Difference between revisions of "Part:BBa K2505030"

Revision as of 19:50, 31 October 2017

Ptet-rbs-traI (K34G)-tt

Sequence and Features

This part constitutively produces C8. We introduced point mutation to traI gene, the productivity of C8 was improved by x fold. We introduced this part to E. coli then E. coli could produced enough C8 to induce transcription of human cells.

Characterization and improvement

Quorum sensing is the cell-to-cell communication system used by a variety of bacteria. Signal molecules used in quorum sensing are chemically diverse, and the acyl-homoserine lactone (AHL)-type molecules are the most studied and employed ones in synthetic biology. luxI (Vibrio fischeri) and traI (Agrobacterium fumigatus) encode the AHL synthases for 3OC6HSL and 3OC8AHL, respectively. Chemical structures of these molecules are shown in Fig. 1.

The luxR gene of V. fischeri encodes intracellular receptor for 3OC6HSL.The complex of LuxR and 3OC6HSL binds to the responsive promoter, Plux, and activates transcription of downstream genes. Note that the luxI gene is one of such downstream genes. A similar mechanism is present for 3OC8HSL that is produced in A. fumigatus, and in this case, the receptor is encoded by the traR gene. Therefore, for both cases, the positive feedback loop of transcription is formed, and when the concentration of AHLs exceeds a threshold level, specific transcription is induced rapidly. As a consequence, bacterial cells can sense their population density and carry out cell-density specific behaviors such as luminescence emission and pathogenicity exerting.
In a previous study, AHL-inducible eukaryotic gene expression system was developed based on TraR (1). In this system, expression from the eukaryotic promoter (CMV minimal promoter) is induced only in the presence of 3OC8HSL. Therefore, we chose 3OC8HSL as a signal molecule and tried to make E. coli cells produce 3OC8HSL.

Result

Figure 1: 3OC8HSL production of TraI wild type and mutant
Sender E. coli were grown at 37℃ in liquid LB medium with 1μM of SAM.

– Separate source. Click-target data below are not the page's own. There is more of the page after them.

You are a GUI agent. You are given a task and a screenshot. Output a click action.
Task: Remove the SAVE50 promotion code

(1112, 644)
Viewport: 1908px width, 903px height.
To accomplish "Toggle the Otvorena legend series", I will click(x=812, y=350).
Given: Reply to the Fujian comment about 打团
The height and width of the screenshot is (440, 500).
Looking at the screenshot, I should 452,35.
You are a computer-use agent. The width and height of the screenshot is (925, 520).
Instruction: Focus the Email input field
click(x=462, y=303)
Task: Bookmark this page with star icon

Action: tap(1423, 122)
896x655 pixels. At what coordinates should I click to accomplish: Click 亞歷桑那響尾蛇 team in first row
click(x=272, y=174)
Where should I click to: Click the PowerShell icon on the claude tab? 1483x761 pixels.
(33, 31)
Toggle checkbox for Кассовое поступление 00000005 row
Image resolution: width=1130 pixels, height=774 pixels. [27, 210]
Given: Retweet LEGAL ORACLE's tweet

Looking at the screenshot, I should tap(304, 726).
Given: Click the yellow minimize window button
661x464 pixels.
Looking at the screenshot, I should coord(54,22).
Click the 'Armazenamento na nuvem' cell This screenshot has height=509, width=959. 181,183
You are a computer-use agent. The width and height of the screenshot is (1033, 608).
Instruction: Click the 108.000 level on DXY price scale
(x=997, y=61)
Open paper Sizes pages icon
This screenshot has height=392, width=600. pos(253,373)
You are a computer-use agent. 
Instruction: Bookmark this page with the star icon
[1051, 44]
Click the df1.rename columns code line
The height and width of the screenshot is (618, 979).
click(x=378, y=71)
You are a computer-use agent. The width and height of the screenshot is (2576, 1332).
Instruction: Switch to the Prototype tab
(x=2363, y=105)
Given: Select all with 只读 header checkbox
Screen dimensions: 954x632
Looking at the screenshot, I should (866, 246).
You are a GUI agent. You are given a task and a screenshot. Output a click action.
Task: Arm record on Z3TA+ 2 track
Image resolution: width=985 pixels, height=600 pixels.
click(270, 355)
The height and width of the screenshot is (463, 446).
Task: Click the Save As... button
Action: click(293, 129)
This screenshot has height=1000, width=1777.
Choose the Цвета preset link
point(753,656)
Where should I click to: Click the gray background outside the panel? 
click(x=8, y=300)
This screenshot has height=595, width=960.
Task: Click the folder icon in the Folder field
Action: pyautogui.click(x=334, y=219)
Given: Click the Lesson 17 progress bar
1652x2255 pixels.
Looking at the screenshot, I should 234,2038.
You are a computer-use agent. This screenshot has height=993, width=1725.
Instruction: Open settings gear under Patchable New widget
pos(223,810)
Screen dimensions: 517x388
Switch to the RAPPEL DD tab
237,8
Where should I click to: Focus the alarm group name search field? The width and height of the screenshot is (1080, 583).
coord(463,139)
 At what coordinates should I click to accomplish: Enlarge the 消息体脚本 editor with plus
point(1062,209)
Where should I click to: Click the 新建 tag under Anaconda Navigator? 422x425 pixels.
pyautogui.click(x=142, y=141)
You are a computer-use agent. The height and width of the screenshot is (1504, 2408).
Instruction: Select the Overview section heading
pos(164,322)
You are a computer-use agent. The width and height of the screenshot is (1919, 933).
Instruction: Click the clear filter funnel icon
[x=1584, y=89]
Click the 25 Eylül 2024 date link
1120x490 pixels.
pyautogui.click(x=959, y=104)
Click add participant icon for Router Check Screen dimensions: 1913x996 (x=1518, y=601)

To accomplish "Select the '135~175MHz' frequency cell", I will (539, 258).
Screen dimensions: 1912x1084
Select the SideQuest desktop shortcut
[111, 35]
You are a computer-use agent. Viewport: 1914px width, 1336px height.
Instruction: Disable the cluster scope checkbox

The result of C8 production using the TraI wild-type and the mutants is shown in Figure 1. The RFU value of the TraI-K34G-expressing cells was about 3-fold higher than that of the TraI-expressing cells. E. coli introduced empty vector was used as Negative Control. Other mutant didn’t show improvement of 3OC8HSL production. When these RFU values were converted to 3OC8HSL concentrations using the calibration curve obtained in the reagent assay (see the TraI Assay), they were calculated as 28 nM and 42 nM, respectively.

Discussion

In the previous study, it was considered that the E34G mutation of LuxI most likely enhances the interactions between the enzyme and the acyl-ACP substrate. Therefore, we thought that K34G mutation of TraI also has the same effect. It was also showed that the MG1655hapB strain produced more C8 than the DH5α strain. We speculate that the difference in permeability of hydrophobic compounds through the cell membrane is the main reason for this result. Taken together, we conclude that increasing the productivity of C8 at 37℃ was successful. Notably, generation and functional identification the mutant traI gene (TraI-K34G) meet the medal criteria of ”parts improvement”, because the wild-type traI parts was registered in iGEM parts collection earlier. However, further improvement of C8 production is necessary to transmit the signal from bacteria to mammalian cells. Such improvement is possible through tuning the experimental conditions further.

Material and Method

Supernatant assay The procedure is the same as that described in the previous wiki page (TraI assay) except that (i) cells were cultured only at 37, (ii) 1 mM of SAM was added to the culture medium at the step1, and (iii) two strains (DH5α, MG1655hapB) was used.